End-to-end dividend flow from issuer declaration through per-holder payment distribution. Supports fiat (USD), token, and stablecoin (USDC) dividend types.
STATUS FLOW
draft → pending_approval → approved → distributing → distributed | cancelled
Issuer platform-api:8081 DB
│ │ │
│─POST /dividends────▶│ │
│ │─ SELECT holders from wallets─▶│
│ │─ INSERT dividend_declarations─▶│
│ │ (status=draft, holder_count) │
│◀── 201 ─────────────│ │
│ │ │
│─POST /dividends/:id │ │
│ /submit───────────▶│ │
│ │─ UPDATE status='pending_approval'
│ │ │
Admin │ │
│─POST /dividends/:id │ │
│ /approve──────────▶│─ UPDATE status='approved' ──▶│
│ │ │
│─POST /dividends/:id │ │
│ /distribute───────▶│─ SELECT FOR UPDATE ──────────▶│
│ │─ UPDATE status='distributing'─▶│
│ │─ SELECT holders (wallets) ───▶│
│ │ │
│ │ For each holder: │
│ │─ UPDATE users.fiat_balance ──▶│ (fiat type)
│ │─ INSERT wallet_transactions ─▶│
│ │─ INSERT dividend_payments ───▶│
│ │ │
│ │─ Deduct from issuer balance ─▶│
│ │─ Credit treasury (fee) ──────▶│
│ │─ UPDATE status='distributed' ▶│
│◀── 200 ─────────────│ │Issuer declares dividend
POST /api/v1/dividends → Snapshots holders (SELECT user_id, balance FROM wallets WHERE token_id=$1 AND balance > 0).
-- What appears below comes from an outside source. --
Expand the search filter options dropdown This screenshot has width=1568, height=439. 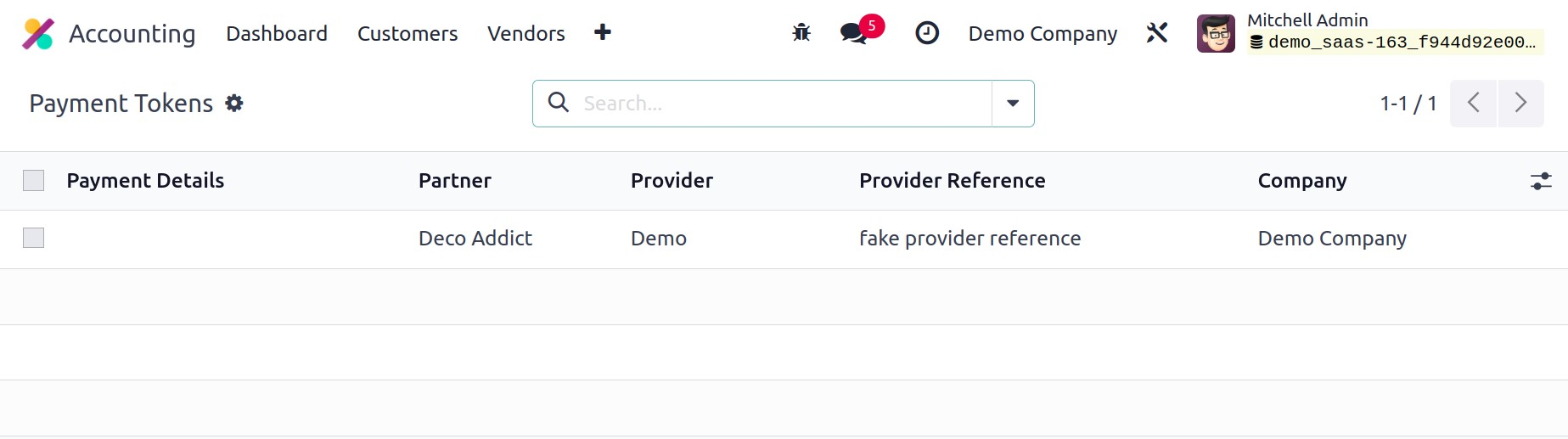[1013, 104]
Calculates total_gross_usd = per_token_usd * total_held. Fee = total_gross * fee_pct / 100. INSERT INTO dividend_declarations (status='draft').
Submit for approval
POST /api/v1/dividends/:id/submit → UPDATE status='pending_approval'. Appears in admin queue.
Admin approves
POST /api/v1/admin/dividends/:id/approve → UPDATE status='approved'. Admin verifies amounts, dates, and issuer balance.
Admin distributes (fiat type)
POST /api/v1/admin/dividends/:id/distribute → SELECT FOR UPDATE (must be 'approved'). For each holder: gross = per_token_usd * balance, fee = gross * fee_pct / 100, net = gross - fee. UPDATE users SET fiat_balance += net. INSERT wallet_transactions (type='dividend', status='completed'). INSERT dividend_payments (status='paid').
Issuer debit & treasury credit
UPDATE users SET fiat_balance -= total_gross_usd WHERE id = issuer_user_id. UPDATE users SET fiat_balance += total_fee_usd WHERE id = TreasuryUserID. Deadlock prevention: treasury locked BEFORE issuer in tx.
Mark distributed
UPDATE dividend_declarations SET status='distributed', distributed_at=NOW(), holder_count=$1.
Dividend Types
Fiat (USD)
Credits users.fiat_balance. Wallet tx type: 'dividend'. Most common.
Stablecoin (USDC)
Credits user_balances table (currency='USDC'). UPSERT on conflict.
Token
Mints additional tokens. UPSERT wallets (balance += qty). Deducts from issuer token wallet.